The term “Contracting Officer” means TVA’s Director of Purchasing, or duly authorized representative acting within the limits of the representative’s authority. The TVA Purchasing Agent who administers a contract for TVA is designated as the duly authorized representative of the Director of Purchasing to act as Contracting Officer for all purposes in the administration of the contract (including, without limitation, decision of claims under the disputes clause). Such a designation continues until it is revoked or modified by written notice to the Contractor and the Purchasing Agent from TVA’s Director of Purchasing.
18 C.F.R. § 1308.2(e)
In light of these statutory and regulatory provisions, the Contract set forth a requirement, applicable to both Diversified and TVA alike, as to the person authorized to administer the Contract. TVA’s Purchasing Agent was designated as the agency’s Contracting Officer:
Contracting Officer. The Contracting Officer shall be the Manager of Purchasing, TVA, or his/her duly authorized representative. The Manager of Purchas*332 ing has designated the Purchasing Agent who administers this contract for TVA as his/her duly authorized representative to act as the Contracting Officer for all purposes in the administration of the contract except for the purpose of deciding a dispute, such designation to continue until revoked or modified by the Manager of Purchasing. Should the need arise, the Manager of Purchasing shall designate a Disputes Contracting Officer for the purpose of deciding any dispute as provided in Section 26, Disputes.

• **Stated problem 1**
Restate the paragraph in the TVA contracting excerpt that begins "The term “Contracting Officer” means" as a short bulleted list that keeps its main facts.
• **Stated problem 2**
List every capitalized title of a TVA official that appears in the TVA contracting excerpt.
The data that follows has no connection to the text about TVA contracting.

• **Data excerpts**
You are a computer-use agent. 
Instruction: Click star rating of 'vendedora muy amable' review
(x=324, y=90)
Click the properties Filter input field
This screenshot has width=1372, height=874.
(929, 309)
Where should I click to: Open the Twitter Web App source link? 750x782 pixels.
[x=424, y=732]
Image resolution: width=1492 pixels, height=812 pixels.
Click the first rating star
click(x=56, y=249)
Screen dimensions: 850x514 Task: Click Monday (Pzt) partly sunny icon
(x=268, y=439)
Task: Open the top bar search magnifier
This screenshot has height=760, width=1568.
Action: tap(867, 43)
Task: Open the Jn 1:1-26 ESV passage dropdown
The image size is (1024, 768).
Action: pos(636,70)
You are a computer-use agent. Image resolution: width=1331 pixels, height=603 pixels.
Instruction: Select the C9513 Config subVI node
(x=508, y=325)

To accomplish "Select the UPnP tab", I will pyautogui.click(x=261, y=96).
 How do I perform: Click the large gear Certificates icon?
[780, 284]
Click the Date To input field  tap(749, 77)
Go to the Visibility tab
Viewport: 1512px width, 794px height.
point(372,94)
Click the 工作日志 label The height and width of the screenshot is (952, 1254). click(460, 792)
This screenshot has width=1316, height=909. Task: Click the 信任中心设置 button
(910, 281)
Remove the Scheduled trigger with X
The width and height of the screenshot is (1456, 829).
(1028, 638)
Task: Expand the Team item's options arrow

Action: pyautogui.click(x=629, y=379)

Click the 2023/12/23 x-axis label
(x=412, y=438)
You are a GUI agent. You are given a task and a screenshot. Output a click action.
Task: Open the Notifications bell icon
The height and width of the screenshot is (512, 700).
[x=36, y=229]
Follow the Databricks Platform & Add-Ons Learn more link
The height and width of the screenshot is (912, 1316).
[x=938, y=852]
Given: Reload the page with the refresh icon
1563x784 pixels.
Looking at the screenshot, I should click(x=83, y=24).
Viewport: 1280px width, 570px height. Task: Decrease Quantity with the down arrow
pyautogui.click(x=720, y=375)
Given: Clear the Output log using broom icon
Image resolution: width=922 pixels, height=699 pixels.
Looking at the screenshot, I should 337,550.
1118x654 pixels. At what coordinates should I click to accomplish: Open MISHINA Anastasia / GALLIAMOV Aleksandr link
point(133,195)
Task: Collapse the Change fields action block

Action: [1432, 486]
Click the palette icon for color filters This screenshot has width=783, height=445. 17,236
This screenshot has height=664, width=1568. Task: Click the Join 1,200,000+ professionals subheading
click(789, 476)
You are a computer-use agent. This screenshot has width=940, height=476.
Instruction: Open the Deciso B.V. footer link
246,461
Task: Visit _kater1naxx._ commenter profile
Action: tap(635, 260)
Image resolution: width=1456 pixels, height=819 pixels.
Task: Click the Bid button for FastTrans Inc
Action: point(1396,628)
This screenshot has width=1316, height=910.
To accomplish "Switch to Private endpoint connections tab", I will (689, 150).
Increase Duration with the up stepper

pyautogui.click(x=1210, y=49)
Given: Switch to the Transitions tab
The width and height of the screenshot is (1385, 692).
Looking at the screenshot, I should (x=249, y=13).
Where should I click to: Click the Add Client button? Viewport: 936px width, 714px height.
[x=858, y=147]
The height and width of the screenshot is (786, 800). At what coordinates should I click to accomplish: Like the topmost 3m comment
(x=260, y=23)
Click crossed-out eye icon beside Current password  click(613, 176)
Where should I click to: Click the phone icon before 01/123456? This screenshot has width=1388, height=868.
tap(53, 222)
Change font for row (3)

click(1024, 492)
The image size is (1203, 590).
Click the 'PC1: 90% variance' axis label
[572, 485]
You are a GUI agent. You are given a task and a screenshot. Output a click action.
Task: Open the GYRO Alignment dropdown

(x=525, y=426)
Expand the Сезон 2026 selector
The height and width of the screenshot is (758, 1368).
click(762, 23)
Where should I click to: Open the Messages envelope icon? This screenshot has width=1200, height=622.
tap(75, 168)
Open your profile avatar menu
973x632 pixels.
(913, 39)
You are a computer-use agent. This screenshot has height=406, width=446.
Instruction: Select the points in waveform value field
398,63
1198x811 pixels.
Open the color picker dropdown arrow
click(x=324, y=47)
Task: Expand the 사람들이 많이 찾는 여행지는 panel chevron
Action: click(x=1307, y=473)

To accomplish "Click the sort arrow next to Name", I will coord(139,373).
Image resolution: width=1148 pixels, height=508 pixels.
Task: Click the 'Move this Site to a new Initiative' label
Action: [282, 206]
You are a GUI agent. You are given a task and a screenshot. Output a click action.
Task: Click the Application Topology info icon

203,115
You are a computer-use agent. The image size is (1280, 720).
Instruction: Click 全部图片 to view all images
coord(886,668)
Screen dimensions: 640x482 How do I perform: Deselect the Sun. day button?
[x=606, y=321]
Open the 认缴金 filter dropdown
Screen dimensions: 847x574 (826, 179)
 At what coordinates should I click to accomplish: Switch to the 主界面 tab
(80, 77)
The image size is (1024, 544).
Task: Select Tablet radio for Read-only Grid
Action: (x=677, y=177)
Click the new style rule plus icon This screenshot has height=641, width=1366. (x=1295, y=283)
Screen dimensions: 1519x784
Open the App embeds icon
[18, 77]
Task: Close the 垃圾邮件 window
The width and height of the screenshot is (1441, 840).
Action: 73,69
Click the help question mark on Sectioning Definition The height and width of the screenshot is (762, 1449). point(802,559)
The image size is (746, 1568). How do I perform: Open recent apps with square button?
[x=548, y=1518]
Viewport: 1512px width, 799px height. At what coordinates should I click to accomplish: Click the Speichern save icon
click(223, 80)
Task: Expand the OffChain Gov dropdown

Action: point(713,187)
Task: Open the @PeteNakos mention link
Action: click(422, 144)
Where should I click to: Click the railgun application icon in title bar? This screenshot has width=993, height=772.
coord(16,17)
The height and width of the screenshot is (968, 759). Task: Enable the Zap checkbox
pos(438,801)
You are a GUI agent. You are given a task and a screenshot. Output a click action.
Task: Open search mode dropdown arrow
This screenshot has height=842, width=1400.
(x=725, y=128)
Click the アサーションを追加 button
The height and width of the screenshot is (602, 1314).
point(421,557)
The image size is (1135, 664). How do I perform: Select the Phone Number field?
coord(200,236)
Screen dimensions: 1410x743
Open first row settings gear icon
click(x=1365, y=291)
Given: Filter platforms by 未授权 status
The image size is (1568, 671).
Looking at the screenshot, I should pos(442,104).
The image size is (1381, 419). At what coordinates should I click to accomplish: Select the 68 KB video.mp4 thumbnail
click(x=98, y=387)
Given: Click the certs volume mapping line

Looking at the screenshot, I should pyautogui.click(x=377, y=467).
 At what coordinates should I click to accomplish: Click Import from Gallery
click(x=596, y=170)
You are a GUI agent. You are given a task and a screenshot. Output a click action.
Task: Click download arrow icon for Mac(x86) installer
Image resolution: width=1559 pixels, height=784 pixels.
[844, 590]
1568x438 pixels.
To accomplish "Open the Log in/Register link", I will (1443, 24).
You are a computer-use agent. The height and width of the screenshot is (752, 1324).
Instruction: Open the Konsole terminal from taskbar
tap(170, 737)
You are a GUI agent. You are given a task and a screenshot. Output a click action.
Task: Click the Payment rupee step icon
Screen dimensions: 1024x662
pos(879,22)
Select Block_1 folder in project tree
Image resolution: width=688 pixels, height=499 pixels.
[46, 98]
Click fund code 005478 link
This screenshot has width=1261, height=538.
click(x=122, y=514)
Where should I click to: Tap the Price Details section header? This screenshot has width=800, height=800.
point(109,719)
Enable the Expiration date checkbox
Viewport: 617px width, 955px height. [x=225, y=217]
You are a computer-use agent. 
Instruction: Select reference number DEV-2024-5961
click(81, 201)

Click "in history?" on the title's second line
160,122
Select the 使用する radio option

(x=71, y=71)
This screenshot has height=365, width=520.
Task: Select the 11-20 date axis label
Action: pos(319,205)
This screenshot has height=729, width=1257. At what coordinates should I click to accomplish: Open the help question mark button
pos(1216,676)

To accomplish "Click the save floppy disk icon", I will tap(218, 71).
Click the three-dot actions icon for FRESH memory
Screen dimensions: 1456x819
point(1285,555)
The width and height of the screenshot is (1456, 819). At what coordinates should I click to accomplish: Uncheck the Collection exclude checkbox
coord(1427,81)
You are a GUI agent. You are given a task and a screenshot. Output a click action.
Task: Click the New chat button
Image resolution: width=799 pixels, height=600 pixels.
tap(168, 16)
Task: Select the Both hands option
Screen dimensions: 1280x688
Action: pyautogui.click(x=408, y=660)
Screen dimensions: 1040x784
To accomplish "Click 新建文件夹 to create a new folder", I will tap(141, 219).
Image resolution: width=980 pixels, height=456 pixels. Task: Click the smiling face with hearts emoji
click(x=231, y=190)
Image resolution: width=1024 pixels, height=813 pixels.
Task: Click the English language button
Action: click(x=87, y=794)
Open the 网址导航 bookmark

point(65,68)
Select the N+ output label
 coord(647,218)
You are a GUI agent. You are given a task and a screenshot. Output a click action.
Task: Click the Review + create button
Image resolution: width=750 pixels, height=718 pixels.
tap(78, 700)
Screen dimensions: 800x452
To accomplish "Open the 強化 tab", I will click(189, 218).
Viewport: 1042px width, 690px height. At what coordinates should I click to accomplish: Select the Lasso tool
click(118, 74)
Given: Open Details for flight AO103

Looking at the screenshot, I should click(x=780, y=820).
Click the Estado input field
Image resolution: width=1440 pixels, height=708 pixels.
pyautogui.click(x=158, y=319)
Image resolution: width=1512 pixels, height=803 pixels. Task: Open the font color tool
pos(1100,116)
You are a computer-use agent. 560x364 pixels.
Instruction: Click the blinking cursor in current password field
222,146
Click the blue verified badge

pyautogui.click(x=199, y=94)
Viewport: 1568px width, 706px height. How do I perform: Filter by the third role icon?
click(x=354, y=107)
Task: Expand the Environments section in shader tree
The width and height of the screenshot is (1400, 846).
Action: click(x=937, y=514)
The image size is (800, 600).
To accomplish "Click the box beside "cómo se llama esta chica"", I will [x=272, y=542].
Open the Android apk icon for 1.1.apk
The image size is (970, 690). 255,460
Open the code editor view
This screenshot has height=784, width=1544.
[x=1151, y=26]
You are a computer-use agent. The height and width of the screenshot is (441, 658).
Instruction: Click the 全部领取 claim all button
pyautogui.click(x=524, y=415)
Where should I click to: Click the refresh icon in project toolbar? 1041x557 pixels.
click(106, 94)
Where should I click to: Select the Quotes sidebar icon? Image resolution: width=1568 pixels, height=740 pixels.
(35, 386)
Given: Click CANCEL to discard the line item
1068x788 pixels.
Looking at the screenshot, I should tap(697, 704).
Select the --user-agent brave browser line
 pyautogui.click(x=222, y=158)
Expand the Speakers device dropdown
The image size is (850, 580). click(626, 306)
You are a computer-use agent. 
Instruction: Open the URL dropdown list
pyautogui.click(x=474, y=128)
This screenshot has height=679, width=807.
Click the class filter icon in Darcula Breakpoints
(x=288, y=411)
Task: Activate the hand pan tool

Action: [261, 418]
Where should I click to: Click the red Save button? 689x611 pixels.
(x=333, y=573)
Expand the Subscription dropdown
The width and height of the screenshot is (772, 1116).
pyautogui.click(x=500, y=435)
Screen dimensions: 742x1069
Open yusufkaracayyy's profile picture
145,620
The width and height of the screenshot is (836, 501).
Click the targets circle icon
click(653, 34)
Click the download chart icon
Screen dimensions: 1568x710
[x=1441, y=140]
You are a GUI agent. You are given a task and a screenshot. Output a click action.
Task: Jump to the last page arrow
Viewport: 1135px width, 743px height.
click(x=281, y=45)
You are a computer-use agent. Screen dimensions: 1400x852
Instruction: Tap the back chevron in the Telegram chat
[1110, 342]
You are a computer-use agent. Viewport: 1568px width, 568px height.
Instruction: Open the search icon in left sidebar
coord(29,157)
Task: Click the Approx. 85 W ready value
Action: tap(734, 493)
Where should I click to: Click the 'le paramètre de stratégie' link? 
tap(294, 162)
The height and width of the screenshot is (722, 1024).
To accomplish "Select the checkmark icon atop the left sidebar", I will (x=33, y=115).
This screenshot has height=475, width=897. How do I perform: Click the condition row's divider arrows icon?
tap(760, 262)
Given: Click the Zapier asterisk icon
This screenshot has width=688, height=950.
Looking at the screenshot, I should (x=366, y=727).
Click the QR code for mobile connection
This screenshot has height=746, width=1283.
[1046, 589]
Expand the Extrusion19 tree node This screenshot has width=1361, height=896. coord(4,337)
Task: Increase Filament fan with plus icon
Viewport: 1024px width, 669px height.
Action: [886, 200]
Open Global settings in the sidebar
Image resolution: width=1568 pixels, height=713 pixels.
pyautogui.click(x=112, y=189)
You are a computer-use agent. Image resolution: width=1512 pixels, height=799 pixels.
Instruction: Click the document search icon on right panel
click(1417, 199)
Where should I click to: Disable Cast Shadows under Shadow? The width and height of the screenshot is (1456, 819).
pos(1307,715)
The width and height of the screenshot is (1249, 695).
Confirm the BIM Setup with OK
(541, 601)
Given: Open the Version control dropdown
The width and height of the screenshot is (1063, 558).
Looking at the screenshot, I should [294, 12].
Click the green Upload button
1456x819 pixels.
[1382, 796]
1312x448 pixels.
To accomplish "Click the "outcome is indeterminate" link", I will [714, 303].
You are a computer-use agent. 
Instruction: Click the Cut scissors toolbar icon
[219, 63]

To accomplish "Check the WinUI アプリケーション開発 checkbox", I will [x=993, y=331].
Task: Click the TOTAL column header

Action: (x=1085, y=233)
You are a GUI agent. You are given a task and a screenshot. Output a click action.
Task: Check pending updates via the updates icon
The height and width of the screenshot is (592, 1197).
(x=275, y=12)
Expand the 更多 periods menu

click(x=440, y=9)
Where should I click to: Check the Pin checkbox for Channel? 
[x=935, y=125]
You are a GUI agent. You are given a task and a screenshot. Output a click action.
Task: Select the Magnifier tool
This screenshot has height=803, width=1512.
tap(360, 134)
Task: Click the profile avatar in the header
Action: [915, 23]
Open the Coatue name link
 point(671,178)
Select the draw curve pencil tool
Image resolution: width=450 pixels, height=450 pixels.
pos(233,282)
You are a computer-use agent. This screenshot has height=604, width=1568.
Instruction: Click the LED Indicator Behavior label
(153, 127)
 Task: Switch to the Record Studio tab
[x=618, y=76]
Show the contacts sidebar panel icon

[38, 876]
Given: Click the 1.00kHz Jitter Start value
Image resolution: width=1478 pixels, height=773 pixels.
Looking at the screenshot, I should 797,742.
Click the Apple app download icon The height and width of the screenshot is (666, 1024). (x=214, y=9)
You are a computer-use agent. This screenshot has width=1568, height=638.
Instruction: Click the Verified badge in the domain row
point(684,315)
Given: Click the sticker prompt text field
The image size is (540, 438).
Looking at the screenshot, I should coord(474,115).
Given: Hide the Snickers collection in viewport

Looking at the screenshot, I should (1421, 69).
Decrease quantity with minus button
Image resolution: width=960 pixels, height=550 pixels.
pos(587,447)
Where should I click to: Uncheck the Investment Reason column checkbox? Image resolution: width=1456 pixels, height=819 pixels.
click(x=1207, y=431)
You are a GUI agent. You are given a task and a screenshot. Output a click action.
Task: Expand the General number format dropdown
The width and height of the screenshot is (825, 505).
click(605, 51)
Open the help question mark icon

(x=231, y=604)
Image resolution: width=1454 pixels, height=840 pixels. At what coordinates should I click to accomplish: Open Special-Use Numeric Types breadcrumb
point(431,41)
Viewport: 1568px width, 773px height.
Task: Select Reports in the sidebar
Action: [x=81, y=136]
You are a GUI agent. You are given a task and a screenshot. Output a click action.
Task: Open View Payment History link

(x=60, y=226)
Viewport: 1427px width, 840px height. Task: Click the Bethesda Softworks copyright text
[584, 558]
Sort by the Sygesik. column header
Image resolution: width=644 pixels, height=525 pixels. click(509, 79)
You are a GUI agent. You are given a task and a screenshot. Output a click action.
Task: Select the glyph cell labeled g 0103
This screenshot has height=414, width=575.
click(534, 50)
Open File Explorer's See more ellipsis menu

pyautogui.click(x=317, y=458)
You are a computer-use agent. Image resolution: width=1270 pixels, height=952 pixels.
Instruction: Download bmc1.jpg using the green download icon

• **Output 1**
- "Contracting Officer" means TVA's Director of Purchasing or a duly authorized representative acting within that representative's authority.
- The Purchasing Agent who administers a contract is designated as that representative and acts as Contracting Officer for all purposes in administering the contract, including deciding claims under the disputes clause.
- The designation lasts until the Director of Purchasing revokes or modifies it by written notice to the Contractor and the Purchasing Agent.

• **Output 2**
- Contracting Officer
- Director of Purchasing
- Purchasing Agent
- Manager of Purchasing
- Disputes Contracting Officer